I can not speak about the pharmacy that you were speaking with, but that is an odd way of compounding a powder (and we do not have to put weights on our jars, and we do not as it can change from batch to batch and that info is irrelevant - you just need to know the dosing, which in your case is 60 scoops. If it was dosed by weight, as in you have to give 1g, then the weight of the jar would have to be on the label. I’m also in Canada and I know US laws are different and from State to State - we used to own a few pharmacies in the US as well and I did a lot of their formulations as well, so I am somewhat knowledgeable on some US laws/regulations - though we sold the company many years ago so I’m a tad out of touch now).
For any powder, you need what we call fill weights for each ingredient. You need to find out how much “room” each item takes up in a scoop. To use miso as an example, if 100% drug (API) in a tsp weighs 2.5g and 100% filler in a tsp weighs 5g, this is how we would determine how much of each ingredient is needed.
For 100 tsp of miso at 1000mcg/scoop:
100 tsp x 1000mcg = 100,000mcg or 0.1g (100,000mcg/1000 = 100mg/1000 = 0.1g - its easiest to work in g)
0.1 / 2.5 (so wt of API in g /full tsp wt of API) = 4% so the API (miso) takes up 4% of room in a tsp.
Then we try to figure out how much room is left in a tsp for the filler:
100 (so 100 % of a tsp) - 4% (room API takes up) = 96% (this tells us there is 96% of room left in the tsp for the filler)
100 tsp x 96% x 5g (wt of filler) = 480g of filler needed for 100 tsp.
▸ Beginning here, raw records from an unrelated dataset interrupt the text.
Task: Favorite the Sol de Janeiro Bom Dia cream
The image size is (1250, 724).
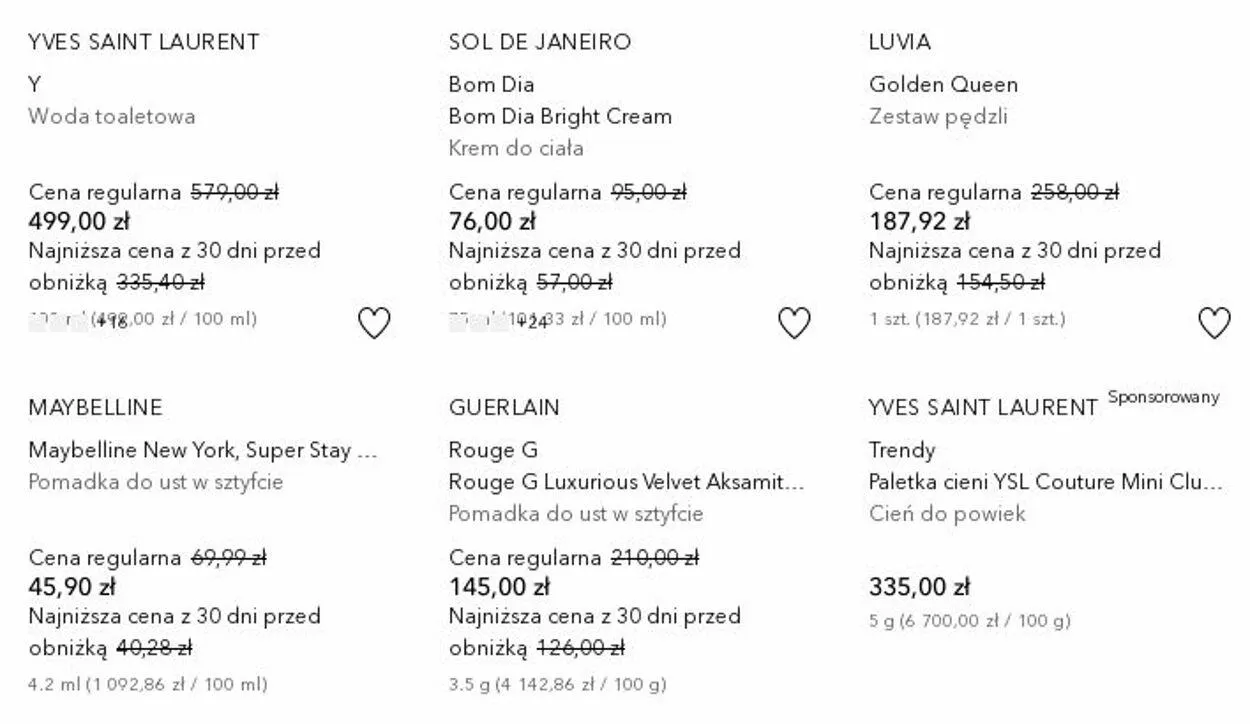Action: pos(794,323)
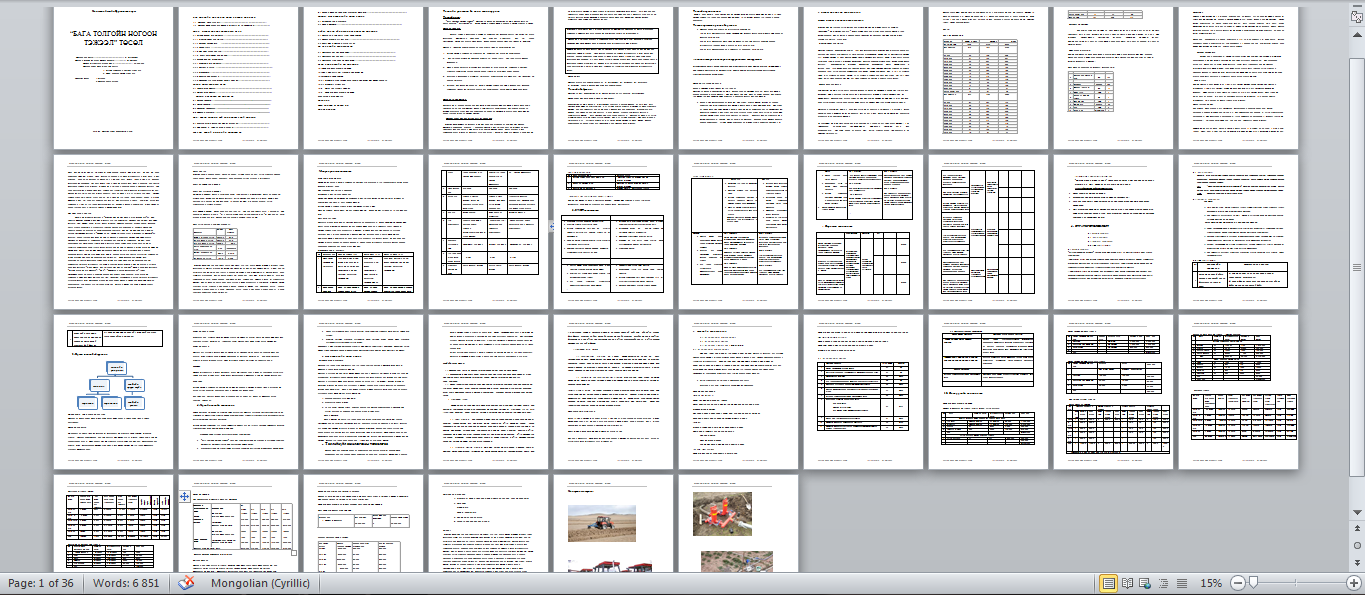Switch to Print Layout view

tap(1109, 583)
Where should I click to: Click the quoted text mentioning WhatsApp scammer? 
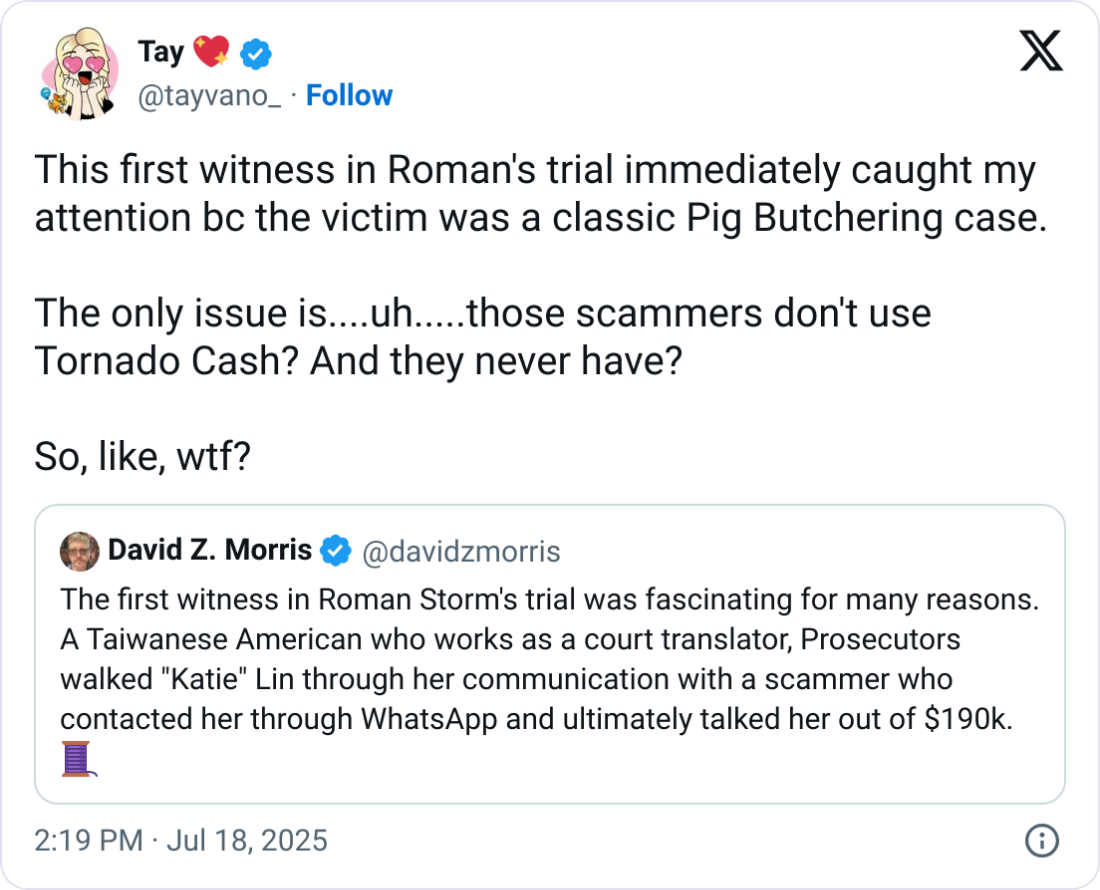tap(535, 720)
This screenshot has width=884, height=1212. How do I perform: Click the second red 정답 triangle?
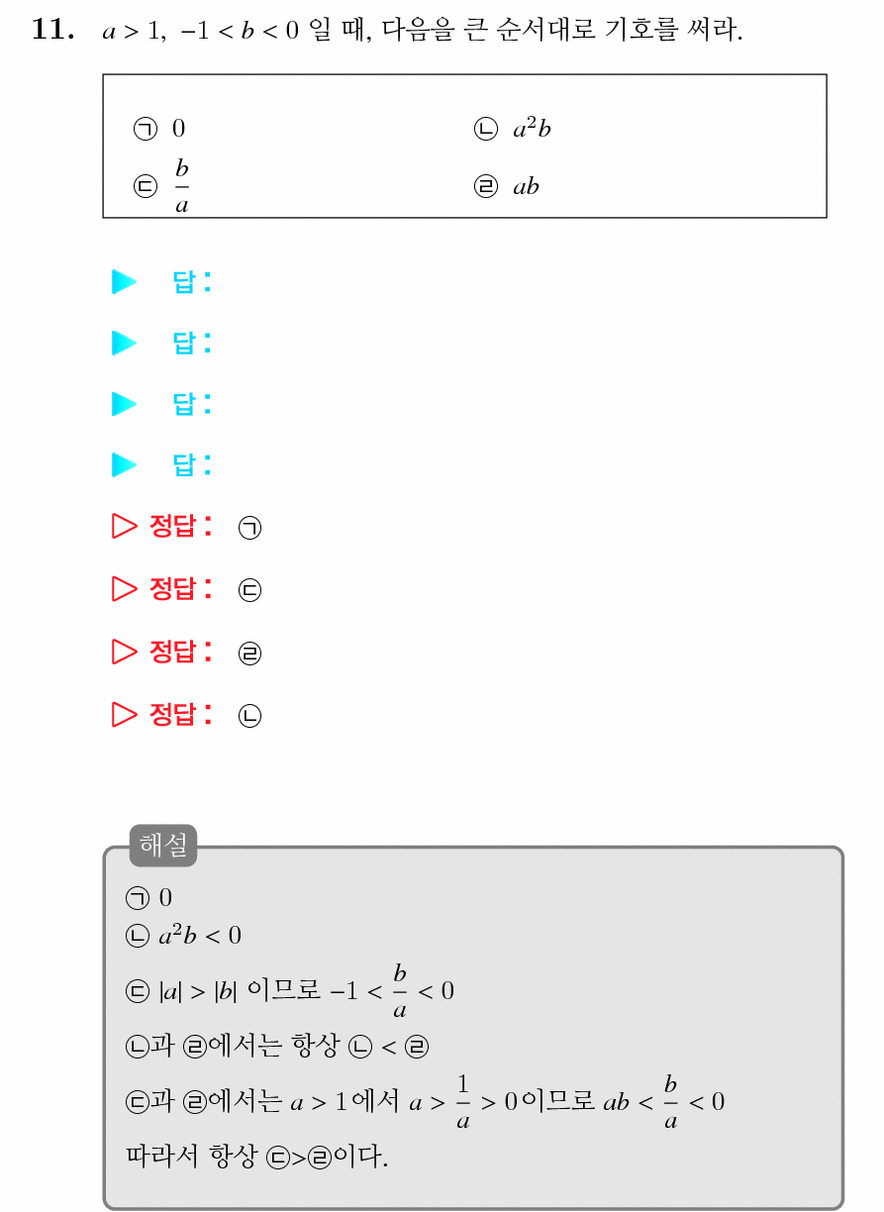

So in this case a tsp of miso 1000mcg would weigh 4.801g (you take 480g of filler + 0.1g of API and divide that by 100 tsp to get 4.801g/tsp). Each final 100 tsp jar would weigh 480g + 0.1g = 480.1g
So technically these calculations can change from batch to batch depending on the fill weights. If you get a new API in and a tsp fill weight changes from 2.5g to 3g, it makes a difference and you would need more filler. We keep track of each manufacture lot # and perform new fill weights of each material as they come in. You would be surprised on how different each lot # can be. You could easily have a final fill weight of 100tsp jar be 480.1g one time and the next time you order, it an be 450g, all dependent on fill weights of the materials involved.
It also really depends on how each person “scoops” as well. I can take a light scoop and it can weigh 5g, but someone with a heavier hand and scoop of the same material can have a weight of 6g. We train at our pharmacy a similar way to scoop while obtaining fill weights, but its not a perfect system. It also depends on how you “scrape” off the final scoop. We have directions on our jars to show how to dose, but again, its dependent on so many things.
A tad confusing, but hope this helps!